Each node has the same set of responsibilities and there is no concept of a so called master or super server. This to simplify maintenance and provisioning of nodes without manual partitioning or configuration. There is however a concept of a seed node which are nodes known to the whole network, statically configured or discovered via external services, and used to avoid logical partitioning of the network.

Amazon Dynamo employs the concept of so called virtual nodes to achieve a proportional load distribution and to solve the problems of data and load non-uniformity caused by consistent hashing. Each physical node is responsible for an amount of virtual nodes that is proportional to the node its capabilities.

New nodes announce which virtual nodes they are going to represent and exchange their membership to the network via a gossip-based protocol. As result the existing nodes currently representing the virtual nodes will offer their keys for take over to the new node.

Amazon Dynamo can be characterized as a single-hop DHT network since it avoids routing requests through multiple nodes in order provide low latencies. Requests enter the system via a load balancer which uniformly distributes requests over available nodes. Any node maintains sufficient information to derive the physical nodes responsible (the top of the preference list) for storing a particular key and can therefore route the client request directly to the appropriate node.

The node handling the read of write request on behalf of the client is called the coordinator node. It is responsible for contacting the $R$ or $W$ replicas. Any node can be used to coordinate a read request while write requests must be coordinated from a replica node in the top of the preference list. This because the coordinator node is responsible for creating a new version which requires access to the data. The fact that any node can coordinate a read request, and that in an ideal scenario $N$ healthy nodes in the preference list can coordinate a write request, help in achieving a uniform load distribution.
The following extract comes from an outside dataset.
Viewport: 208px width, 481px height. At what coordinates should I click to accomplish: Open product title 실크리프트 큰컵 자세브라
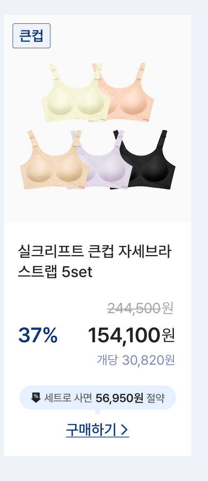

If a contacted node is offline, the coordinator node uses the next node in the preference list while maintaining a record of the unhealthy node until recovery. Offline nodes are only detected when they fail to communicate to the coordinator host. There is no global consistent view of failure since node failures are likely to be temporary while persistent membership changes are explicitly being communicated.

Dynamo attempts to provide an "always write" experience which required them to move the conflict resolution process to read operations such that write operations always succeed. This means that multiple versions of an object can exist in the system at the same time.

Each object has a context which contains meta data such as the version and vector clock information. A context is returned in each read operation and required by each write operation to specify which version is updated. Dynamo uses vector clocks to capture causality of multiple versions and to determine if a new version can replace the previous version or that conflict resolution is required. Conflict resolution can be performed by the client or by the server, although resolution by the server is limited to simple procedures as using the last write.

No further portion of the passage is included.